Here’s the right way to infuse your post-interview thank-you note with holiday cheer while remaining professional. [TWEET]
If you’re in the process of fielding job interviews as you simultaneously prepare for the holidays, congratulations! You’ve got a head start on your fellow job seekers’ “find a new job” resolution for the New Year. As you move forward in the interview process, here are some guidelines to help you spread a little holiday cheer via a professional holiday message, a great way to be in the holiday spirtit without compromising your professional brand.
Steer clear of religious connotations.
If you recently engaged in an interview with an individual hiring manager or search committee, it’s highly unlikely that you delved into one another’s personal belief systems. With the exception of possible future colleagues whose profession is faith-based, it is safe to say that assumptions are not your best bet when drafting those thank-you notes and emails.
Keep it festive, yet secular.
Focusing on non-religious holidays is a viable option when sending thanks after a job interview. When you include “Best wishes for a happy New Year” in your message, it shows that you’re enjoying the season and encouraging others to do the same. It also allows you to deliver a positive, professional holiday message and sentiment without referring to Christmas, Hanukkah, and the like.
Be jovial, sans mention of holidays.
Who doesn’t enjoy an optimistic and sunny greeting from someone they just interviewed? If you’re sending out thank-you correspondence during the holiday season and want to steer clear of ALL holiday mentions without seeming like a Grinch, there are kindhearted and non-specific methods for achieving this. Some possible examples include “Wishing you the best this holiday season,” “Warmest of winter wishes to you,” “Celebrate the joys of the season!” and the standard “Happy Holidays!”
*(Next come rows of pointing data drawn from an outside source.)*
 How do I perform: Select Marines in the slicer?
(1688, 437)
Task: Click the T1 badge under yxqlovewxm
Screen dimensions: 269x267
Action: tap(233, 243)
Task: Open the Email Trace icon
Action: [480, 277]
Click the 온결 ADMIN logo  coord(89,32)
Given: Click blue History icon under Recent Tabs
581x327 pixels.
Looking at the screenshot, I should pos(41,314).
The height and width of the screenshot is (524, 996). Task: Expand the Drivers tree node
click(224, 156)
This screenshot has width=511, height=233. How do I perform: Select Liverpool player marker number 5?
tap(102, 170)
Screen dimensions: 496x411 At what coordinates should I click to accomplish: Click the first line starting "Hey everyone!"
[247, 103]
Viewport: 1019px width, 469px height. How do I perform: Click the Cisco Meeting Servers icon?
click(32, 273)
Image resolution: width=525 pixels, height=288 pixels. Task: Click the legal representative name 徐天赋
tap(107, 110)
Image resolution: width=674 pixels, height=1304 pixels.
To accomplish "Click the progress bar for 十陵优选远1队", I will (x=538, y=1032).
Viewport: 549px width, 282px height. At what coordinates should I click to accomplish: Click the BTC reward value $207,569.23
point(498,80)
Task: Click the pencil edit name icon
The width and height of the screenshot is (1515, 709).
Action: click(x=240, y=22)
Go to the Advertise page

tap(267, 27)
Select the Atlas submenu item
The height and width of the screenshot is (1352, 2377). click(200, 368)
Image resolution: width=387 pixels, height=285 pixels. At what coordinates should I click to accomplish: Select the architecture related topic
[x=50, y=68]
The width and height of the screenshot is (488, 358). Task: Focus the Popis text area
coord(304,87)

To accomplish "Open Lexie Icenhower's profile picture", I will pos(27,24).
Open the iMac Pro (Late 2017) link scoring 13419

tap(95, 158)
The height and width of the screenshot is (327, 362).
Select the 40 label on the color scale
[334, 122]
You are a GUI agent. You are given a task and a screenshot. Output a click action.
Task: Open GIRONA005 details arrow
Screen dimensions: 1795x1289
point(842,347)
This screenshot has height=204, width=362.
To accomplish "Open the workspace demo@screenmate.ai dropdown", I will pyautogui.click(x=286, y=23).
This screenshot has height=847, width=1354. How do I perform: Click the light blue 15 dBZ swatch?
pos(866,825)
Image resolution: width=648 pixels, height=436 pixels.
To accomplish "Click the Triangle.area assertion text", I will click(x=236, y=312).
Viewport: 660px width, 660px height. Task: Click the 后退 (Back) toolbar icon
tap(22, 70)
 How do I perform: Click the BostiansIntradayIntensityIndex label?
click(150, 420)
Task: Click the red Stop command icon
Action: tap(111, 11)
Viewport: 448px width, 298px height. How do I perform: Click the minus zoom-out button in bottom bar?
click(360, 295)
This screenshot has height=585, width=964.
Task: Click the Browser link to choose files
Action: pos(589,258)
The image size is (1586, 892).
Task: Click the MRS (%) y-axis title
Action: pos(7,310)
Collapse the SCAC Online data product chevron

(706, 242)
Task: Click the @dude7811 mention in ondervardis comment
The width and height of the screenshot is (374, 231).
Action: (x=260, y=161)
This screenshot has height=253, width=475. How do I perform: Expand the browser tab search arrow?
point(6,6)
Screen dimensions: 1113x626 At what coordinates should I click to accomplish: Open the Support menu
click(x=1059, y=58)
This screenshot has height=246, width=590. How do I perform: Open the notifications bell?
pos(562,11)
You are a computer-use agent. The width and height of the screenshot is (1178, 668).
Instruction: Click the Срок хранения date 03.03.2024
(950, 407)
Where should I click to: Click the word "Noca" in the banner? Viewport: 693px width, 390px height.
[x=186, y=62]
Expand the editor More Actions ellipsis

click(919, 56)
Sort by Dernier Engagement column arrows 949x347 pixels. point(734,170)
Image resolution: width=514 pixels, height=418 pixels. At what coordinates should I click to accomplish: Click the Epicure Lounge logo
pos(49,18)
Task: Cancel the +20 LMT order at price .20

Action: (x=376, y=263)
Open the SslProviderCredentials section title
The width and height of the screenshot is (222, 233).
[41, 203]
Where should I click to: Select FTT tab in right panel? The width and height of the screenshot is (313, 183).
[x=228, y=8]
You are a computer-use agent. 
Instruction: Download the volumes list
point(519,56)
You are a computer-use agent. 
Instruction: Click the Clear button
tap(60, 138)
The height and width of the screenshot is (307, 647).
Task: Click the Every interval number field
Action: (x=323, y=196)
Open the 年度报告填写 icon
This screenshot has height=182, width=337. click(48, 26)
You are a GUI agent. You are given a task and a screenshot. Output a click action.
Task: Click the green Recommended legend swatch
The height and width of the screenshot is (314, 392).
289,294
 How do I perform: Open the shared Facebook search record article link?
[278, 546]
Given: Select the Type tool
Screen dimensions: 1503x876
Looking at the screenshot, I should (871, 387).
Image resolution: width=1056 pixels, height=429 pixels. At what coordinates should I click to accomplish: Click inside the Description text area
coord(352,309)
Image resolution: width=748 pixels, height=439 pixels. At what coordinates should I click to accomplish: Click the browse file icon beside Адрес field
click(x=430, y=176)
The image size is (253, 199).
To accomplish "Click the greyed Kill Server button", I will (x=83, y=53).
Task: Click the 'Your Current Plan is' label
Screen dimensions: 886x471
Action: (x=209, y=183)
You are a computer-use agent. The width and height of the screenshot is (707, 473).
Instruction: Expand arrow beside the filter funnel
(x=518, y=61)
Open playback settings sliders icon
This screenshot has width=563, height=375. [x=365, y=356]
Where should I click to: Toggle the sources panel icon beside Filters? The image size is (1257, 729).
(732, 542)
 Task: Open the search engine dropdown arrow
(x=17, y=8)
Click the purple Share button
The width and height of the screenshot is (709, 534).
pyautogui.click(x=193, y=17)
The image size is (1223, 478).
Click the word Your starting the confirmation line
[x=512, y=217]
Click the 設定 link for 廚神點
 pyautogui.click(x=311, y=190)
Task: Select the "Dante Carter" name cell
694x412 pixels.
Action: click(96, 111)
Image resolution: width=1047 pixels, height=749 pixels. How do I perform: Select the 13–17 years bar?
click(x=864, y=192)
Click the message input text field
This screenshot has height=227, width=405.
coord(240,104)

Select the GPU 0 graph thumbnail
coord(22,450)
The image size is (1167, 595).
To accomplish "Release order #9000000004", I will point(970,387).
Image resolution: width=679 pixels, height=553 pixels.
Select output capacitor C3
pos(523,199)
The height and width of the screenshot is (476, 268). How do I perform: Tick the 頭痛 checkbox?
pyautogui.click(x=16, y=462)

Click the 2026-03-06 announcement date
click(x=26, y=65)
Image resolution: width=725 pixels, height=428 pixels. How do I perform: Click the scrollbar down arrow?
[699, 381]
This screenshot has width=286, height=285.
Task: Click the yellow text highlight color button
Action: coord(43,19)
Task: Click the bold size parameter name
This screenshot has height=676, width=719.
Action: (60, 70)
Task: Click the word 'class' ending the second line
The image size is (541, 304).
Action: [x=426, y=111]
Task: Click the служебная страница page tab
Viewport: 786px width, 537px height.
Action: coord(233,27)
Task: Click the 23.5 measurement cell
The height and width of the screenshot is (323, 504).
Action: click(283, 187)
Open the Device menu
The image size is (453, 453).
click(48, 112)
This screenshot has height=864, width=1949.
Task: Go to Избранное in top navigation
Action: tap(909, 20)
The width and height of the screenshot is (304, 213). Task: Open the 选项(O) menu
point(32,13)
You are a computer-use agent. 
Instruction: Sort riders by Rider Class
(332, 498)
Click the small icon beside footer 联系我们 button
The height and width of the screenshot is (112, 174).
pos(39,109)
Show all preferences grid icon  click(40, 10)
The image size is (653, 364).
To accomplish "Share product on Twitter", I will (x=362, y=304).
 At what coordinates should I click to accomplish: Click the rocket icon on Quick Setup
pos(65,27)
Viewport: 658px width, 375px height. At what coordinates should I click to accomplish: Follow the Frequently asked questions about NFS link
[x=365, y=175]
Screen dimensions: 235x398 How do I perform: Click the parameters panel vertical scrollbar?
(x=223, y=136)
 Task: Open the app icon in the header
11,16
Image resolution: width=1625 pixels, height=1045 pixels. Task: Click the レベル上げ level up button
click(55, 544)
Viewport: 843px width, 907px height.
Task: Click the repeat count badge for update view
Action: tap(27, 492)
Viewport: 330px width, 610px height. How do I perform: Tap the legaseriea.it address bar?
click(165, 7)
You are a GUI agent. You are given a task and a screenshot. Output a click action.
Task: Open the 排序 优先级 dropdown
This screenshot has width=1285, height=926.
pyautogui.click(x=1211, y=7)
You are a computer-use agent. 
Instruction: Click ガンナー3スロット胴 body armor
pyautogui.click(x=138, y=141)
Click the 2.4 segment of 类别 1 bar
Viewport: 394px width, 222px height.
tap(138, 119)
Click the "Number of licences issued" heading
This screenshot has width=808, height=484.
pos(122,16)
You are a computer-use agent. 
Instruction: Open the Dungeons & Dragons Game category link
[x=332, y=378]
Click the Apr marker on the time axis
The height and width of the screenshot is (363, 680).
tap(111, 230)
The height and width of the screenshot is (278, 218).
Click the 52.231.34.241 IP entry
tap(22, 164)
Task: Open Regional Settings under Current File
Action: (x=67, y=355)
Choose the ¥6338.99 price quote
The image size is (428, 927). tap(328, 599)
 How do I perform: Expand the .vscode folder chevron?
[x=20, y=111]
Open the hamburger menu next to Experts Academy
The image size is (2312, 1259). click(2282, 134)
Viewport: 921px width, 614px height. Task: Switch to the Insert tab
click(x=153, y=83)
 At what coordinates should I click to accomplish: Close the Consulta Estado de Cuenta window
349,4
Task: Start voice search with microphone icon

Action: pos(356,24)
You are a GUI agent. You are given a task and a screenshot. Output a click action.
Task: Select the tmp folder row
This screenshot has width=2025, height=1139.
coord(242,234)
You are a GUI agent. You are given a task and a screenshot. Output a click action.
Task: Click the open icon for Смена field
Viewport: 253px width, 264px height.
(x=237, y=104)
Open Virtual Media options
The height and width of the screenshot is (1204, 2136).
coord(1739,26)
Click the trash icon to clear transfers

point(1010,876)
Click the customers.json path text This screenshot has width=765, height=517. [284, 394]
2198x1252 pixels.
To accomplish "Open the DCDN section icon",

Use clean, professional-looking stationery and templates.
This recommendation is true of any time of the year, but especially applies during seasonal holidays. The tone of your message is one you ultimately decide upon, but I advise against using holiday-themed cards or email templates. Maintaining your personal brand and keeping notes clean, modern and professional is key. Those little snowmen on the cards from your family and friends may seem irresistible, but if you’re hoping to be taken seriously by an employer, cute or artsy isn’t the aesthetic to strive for. The content of your message can be celebratory and happy, but the visual appearance of your thank-you notes and emails should reflect that of a serious professional.
Don’t get too swept up in your personal holiday preparations!
If a hiring manager asks for something after an interview, e.g. a reference list or career biography, remember to include that along with the thank-you note. The events of the season may monopolize your time, but keeping your job search and related follow-up on track is important. Maintain a paper or electronic calendar or list of reminders to help keep things straight.
The one exception to the rules.
If you’re applying to work within a faith-based institution, such as a church, faith-based child care center, parochial school, spiritual social service provider, worship-affiliated nonprofit, seminary or other religious institution of higher education, that is the exception to the aforementioned rules. Feel more than free to acknowledge a holiday you may have in common with an organization with whom you interviewed. If you’re applying to a role with an organization rooted in religious practice or belief, sending a specified holiday thank-you message can go a long way. This applies whether you share in the organization’s beliefs or not. You don’t have to celebrate the same holidays as a potential employer to demonstrate respect for the traditions that make up their organizational foundation.